With respect to the above, only the principle of the present invention is shown. It should be noted that, since numerous modifications and changes can be made by those skilled in the art, the present invention is not limited to the above-described and accurate configurations and applications, and all corresponding modifications and equivalents are considered to be within the scope of the present invention based on the appended claims and their equivalents.

Claims (11)

1. A semiconductor device is characterized by comprising:

An insulating plate;

A conductive plate disposed on the insulating plate; and

A terminal bonded to the conductive plate by a bonding material,

The conductive plate has a structure at an end portion thereof for suppressing the bonding material from spreading to the end portion,

The structure is provided in a predetermined region in the vicinity of the end portion to which the joining material should be made non-adhering.

2. The semiconductor device according to claim 1, wherein,

The structure is convex.

3. The semiconductor device according to claim 2, wherein,

The convex structure is made of resin.

4. The semiconductor device according to claim 2, wherein,

The convex structure is a member formed by bonding metal wires.

5. The semiconductor device according to claim 1, wherein,

The structure is a lyophobic portion obtained by oxidizing the predetermined region.

6. The semiconductor device according to claim 5, wherein,

The lyophobic portion is an oxide film formed by laser irradiation of the predetermined region.

7. The semiconductor device according to claim 1, wherein,

The structure is concave and is disposed at a predetermined distance from the end of the conductive plate.

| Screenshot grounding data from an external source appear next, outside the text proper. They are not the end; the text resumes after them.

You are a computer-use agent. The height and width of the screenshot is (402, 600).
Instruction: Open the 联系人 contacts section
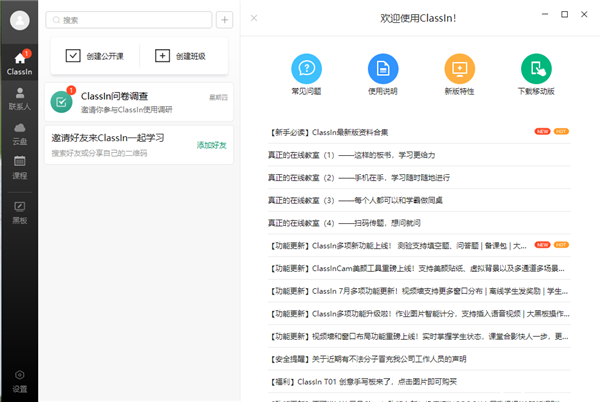(x=19, y=97)
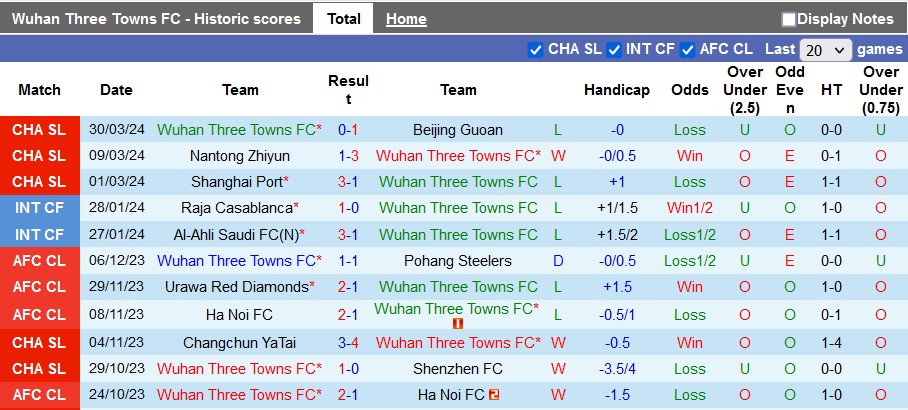
Task: Click the CHA SL badge on the 30/03/24 row
Action: point(40,130)
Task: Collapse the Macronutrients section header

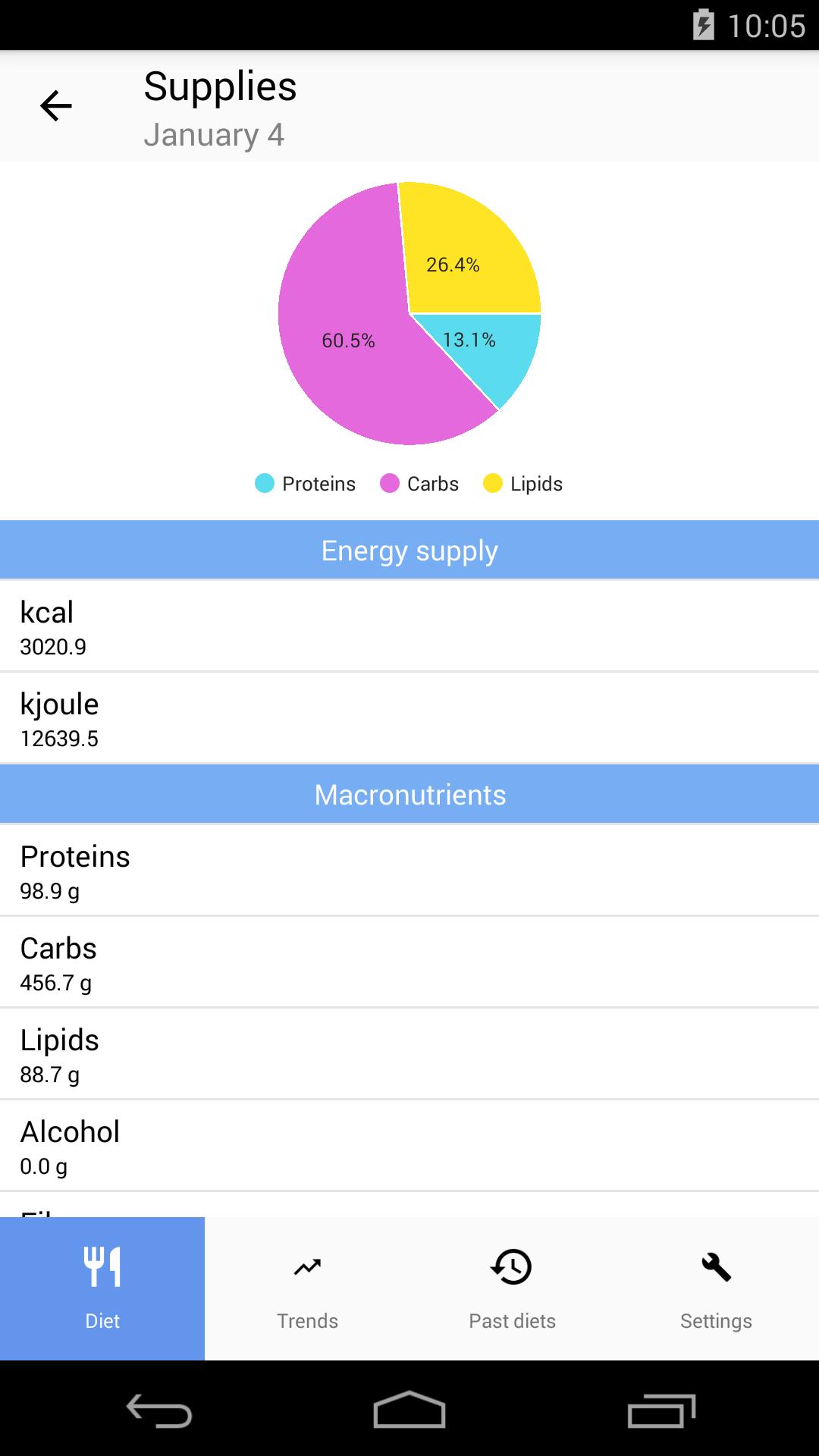Action: (x=410, y=795)
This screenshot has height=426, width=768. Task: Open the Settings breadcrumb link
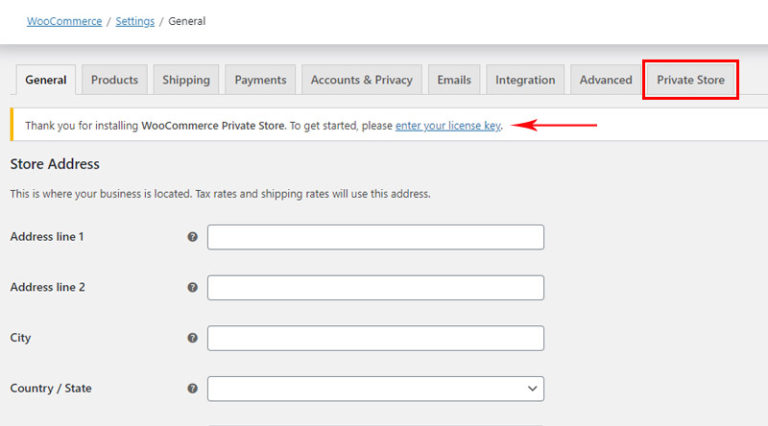pyautogui.click(x=135, y=21)
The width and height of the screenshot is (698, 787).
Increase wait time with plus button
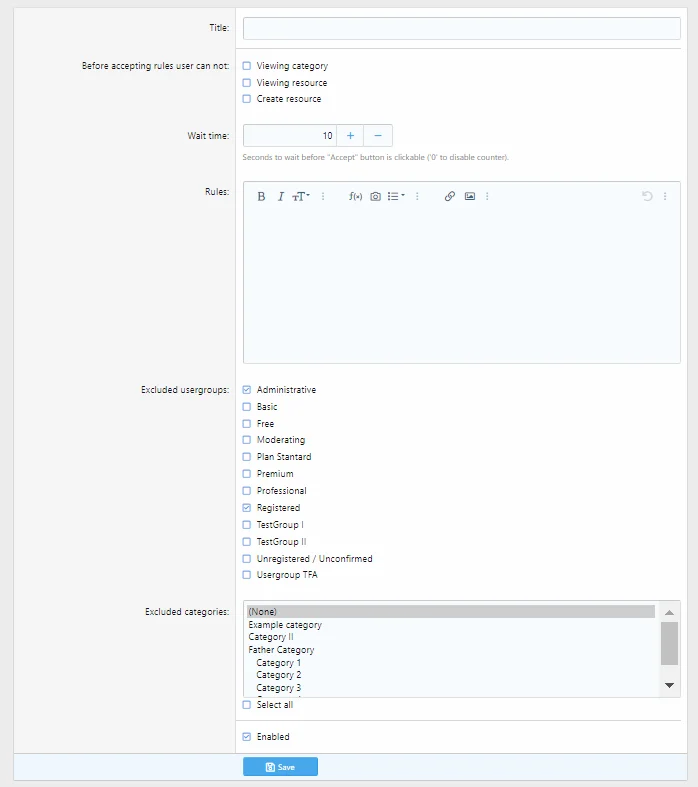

8. The semiconductor device according to claim 7, wherein,

The concave structure is a long hole provided along a side of the end portion of the conductive plate.

9. A semiconductor device is characterized by comprising:

An insulating plate;

A conductive plate disposed on the insulating plate; and

A terminal bonded to the conductive plate by a bonding material,

The conductive plate has a structure at an end portion thereof for suppressing the bonding material from spreading to the end portion,

As the structure, a thin portion of the conductive plate is provided at an end portion of the conductive plate, and the bonding material is attached to a boundary of the thin portion of the conductive plate, the thin portion of the conductive plate being not attached to the bonding material.

10. The semiconductor device according to claim 9, wherein,

The thin portion of the conductive plate is a step provided in a predetermined area in the vicinity of the end portion to which the bonding material should be not attached.

11. The semiconductor device according to claim 9, wherein,

The thin portion of the conductive plate is a slope provided in a predetermined area in the vicinity of the end portion to which the bonding material should be not attached.